Pidcock: “En de Ardennen liggen me nog beter”
In deze Brabantse Pijl werd een nieuw wereldsterretje geboren: Tom Pidcock, bekend van het veld. 21 jaar, neoprof en Brit.
Voor ronkende verklaringen ben je bij Tom Pidcock aan het verkeerde adres. “Hoewel, dit is pas mijn eerste zege op de weg. It’s a big deal, maar toch voelt het zo niet aan”, zei de flegmatieke pocketklimmer, die gisteren pas aan zijn elfde profkoers toe was bij Ineos-Grenadiers. “Nee, het voelt niet monumentaal aan.

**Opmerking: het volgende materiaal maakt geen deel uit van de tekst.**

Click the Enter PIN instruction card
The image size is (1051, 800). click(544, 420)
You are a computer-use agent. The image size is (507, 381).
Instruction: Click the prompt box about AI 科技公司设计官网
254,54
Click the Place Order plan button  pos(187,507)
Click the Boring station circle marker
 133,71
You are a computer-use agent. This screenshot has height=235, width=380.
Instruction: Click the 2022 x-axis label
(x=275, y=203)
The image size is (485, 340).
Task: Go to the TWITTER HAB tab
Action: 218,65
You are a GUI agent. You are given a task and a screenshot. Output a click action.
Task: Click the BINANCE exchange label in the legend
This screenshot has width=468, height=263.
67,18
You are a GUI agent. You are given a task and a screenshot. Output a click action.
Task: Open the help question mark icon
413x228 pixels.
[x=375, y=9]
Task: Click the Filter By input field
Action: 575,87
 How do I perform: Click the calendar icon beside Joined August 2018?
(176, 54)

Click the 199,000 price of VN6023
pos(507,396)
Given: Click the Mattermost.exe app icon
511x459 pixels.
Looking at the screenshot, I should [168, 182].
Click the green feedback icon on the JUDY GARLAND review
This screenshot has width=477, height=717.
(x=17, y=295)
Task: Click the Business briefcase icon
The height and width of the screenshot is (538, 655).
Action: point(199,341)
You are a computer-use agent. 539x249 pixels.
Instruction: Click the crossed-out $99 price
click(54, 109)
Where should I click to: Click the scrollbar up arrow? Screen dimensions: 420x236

Misschien moet dit nog bezinken. Ik was er al enkele keren bij in de finale, maar er is toch een wereld van verschil tussen een zege en tweede of derde worden.” Iedereen ging ervan uit dat Wout van Aert vlotjes zou winnen. Ook Pidcock trok met dat gevoel naar de streep. “Ik dacht dat ik tweede zou worden. Al had ik wel in de gaten dat deze spurt met drie na deze koers niets met snelheid te maken had. In de laatste vijftig kilometer gaven we plankgas. Het ging erom wat je nog in je benen had overgehouden. En toch heb ik mezelf nog verrast.”
Aangekruiste koers
Van Aert wist dat hij aan zijn concurrent-veldrijder een klant zou hebben, want het was Pidcock die op de kasseien van de Hertstraat op zestien kilometer van de finish de basis legde van de juiste vlucht. “In deze koersen is de positionering superbelangrijk. Dat weet ik van de voorbije wedstrijden. Als je niet juist zit, speel je niet mee. Met dank aan de ploeg en vooral aan Luke Rowe, die me in de finale loodste. In kasseiklassiekers draait het om pure power. De Ardennenklassiekers liggen me veel beter, hoor. Het was de bedoeling dat ik daarop ging focussen, maar na het openingsweekend werd mijn programma gewijzigd. Deels door de ploeg, deels door mij. In principe stopt het na de Amstel en de Waalse Pijl.”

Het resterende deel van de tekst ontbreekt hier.